The other worrying aspect was Sandro Tonali. The young Italian midfielder showed his one major weakness, defense. It was my one conern about the player when he was purchased. On a few occasions, Tonali was exposed by a simple move or a pass that he misread. If he played a full ninety-minutes then maybe he works his way into the game more. However, this quarter-of-an-hour performance was uneasy. Positively, if you expanded his progressive distance generated over a full ninety minutes, he was on pace for 475 yards progressed. That would have put him in the 92nd percentile last season for progressive distance for midfielders. I wanted to make this note on Tonali because understanding his shortcomings is important.
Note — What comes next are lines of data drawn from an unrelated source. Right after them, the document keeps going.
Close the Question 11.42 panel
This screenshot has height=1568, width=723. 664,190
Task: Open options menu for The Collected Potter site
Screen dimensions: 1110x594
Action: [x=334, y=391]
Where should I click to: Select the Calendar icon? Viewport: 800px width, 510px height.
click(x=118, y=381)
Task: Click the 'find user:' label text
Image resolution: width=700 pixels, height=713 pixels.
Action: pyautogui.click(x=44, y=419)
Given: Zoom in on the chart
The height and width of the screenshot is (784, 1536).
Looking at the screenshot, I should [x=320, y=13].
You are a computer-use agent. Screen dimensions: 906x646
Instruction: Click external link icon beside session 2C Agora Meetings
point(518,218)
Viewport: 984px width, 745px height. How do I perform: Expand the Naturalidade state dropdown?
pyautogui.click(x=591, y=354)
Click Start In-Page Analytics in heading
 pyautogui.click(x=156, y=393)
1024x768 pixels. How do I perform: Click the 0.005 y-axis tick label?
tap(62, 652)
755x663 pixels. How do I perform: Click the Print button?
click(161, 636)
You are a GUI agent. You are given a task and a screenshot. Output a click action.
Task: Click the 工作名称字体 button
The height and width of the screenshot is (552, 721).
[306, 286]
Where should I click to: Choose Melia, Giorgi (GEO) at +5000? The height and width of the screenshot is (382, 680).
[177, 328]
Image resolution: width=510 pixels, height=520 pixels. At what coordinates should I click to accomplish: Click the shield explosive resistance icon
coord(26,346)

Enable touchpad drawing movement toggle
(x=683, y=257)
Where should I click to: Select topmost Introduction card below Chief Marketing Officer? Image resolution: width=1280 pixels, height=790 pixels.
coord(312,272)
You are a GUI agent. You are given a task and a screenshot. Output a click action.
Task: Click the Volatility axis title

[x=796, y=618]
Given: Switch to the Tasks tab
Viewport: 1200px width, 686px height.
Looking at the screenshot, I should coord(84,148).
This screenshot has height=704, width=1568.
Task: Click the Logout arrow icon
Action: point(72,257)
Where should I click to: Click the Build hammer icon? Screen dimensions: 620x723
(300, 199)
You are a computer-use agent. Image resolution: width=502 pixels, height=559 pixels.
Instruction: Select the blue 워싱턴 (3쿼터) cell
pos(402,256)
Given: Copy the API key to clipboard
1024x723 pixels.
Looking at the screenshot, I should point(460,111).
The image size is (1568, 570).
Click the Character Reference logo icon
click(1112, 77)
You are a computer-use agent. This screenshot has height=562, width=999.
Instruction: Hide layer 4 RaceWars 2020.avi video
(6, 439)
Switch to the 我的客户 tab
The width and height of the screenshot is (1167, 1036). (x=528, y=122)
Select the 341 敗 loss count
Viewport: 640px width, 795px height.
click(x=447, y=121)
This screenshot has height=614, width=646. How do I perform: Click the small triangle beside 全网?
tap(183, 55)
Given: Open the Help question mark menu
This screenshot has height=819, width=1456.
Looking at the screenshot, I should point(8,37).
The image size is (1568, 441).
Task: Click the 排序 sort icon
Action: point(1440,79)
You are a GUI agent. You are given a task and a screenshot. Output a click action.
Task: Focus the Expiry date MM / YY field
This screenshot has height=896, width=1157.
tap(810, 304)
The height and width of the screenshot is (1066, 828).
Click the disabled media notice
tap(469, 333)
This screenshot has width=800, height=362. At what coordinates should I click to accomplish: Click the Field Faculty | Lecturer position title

No twenty-year-old is a finished product, so expect there to be a few games where he looks his age. However, I know his current skill, with his potential, screams future star.
7: The Goals
Milan’s opening goal of the season came down to two individual efforts from Zlatan and Theo. The shape on Theo’s cross placed the ball on top of the Swedish striker’s head and Zlatan timed his jump perfectly. He met the cross and directed it towards the side netting. Milan took the lead and never looked back.
The second goal, a penalty, was the result of Bennacer’s tenacity. He chased down a poor clearance from Rodrigo Palacio and was fouled by Orsolini. This was a pure effort play by the Algerian midfielder and it led to a penalty. Zlatan stepped up to take it and made no mistake. The game was put to bed in the fifty-first minute.
8: A Little Something For Future Matches
Pioli’s 4-2-3-1 has completely revolutionized Milan, but with the introduction of Tonali, the team may need to change formations. The young Italian’s main skills are dangerous shot creation and ball progression. What he does not do well, yet, is defend. In the initial games of Tonali’s Milan career, I would like to see Pioli go back to a three-man midfield. This means Milan should play either a 4-3-3 or a 4-3-1-2. In a 4-3-3, Pioli could maintain the current attacker structure. Zlatan can continue to play as a lone-man, Rebić can still invert, and the right-winger should still stay wide. A 4-3-1-2 would give Tonali the same structure he had at Brescia Calcio. A formation change would let Tonali understand his space in the team, give him defensive cover, and let him focus on his best attributes. I would be surprised if Pioli adds a new formation this season, but it is certainly something he should consider.
9: Overall Thoughts
I do not want to get too far ahead of myself and say that Milan is back, but the writing is on the wall. Now, I expect them to beat Bologna, but this match reinforced my confidence. The Rossoneri do not face a real test until matchweek four- the Derby Della Madonnina- but they have time to work out some potential issues. This season, most likely, will be about the future Milan. Brahim Díaz, Rafael Leão, Pierre Kalulu, Tonali, Bennacer, Theo, and Calabria all have high potential. Certain players, Gianluigi Donnarumma, Bennacer, and Theo have shown their high-end skills. Others will need to continue to prove that they can grow into high impact players. If each player listed above hits their potential, then watch out Serie A. However, a couple of seasons will need to transpire before we can see the full power of this team.
We live in the present though, and presently, Milan seems to be the fourth-best team in Italy. I expect big things from this squad. A top four finish and a deep Europa League and Coppa Italian run are expected. There is no reason to think that Milan cannot compete for silverware in 2020/21. That needs to be the aspiration.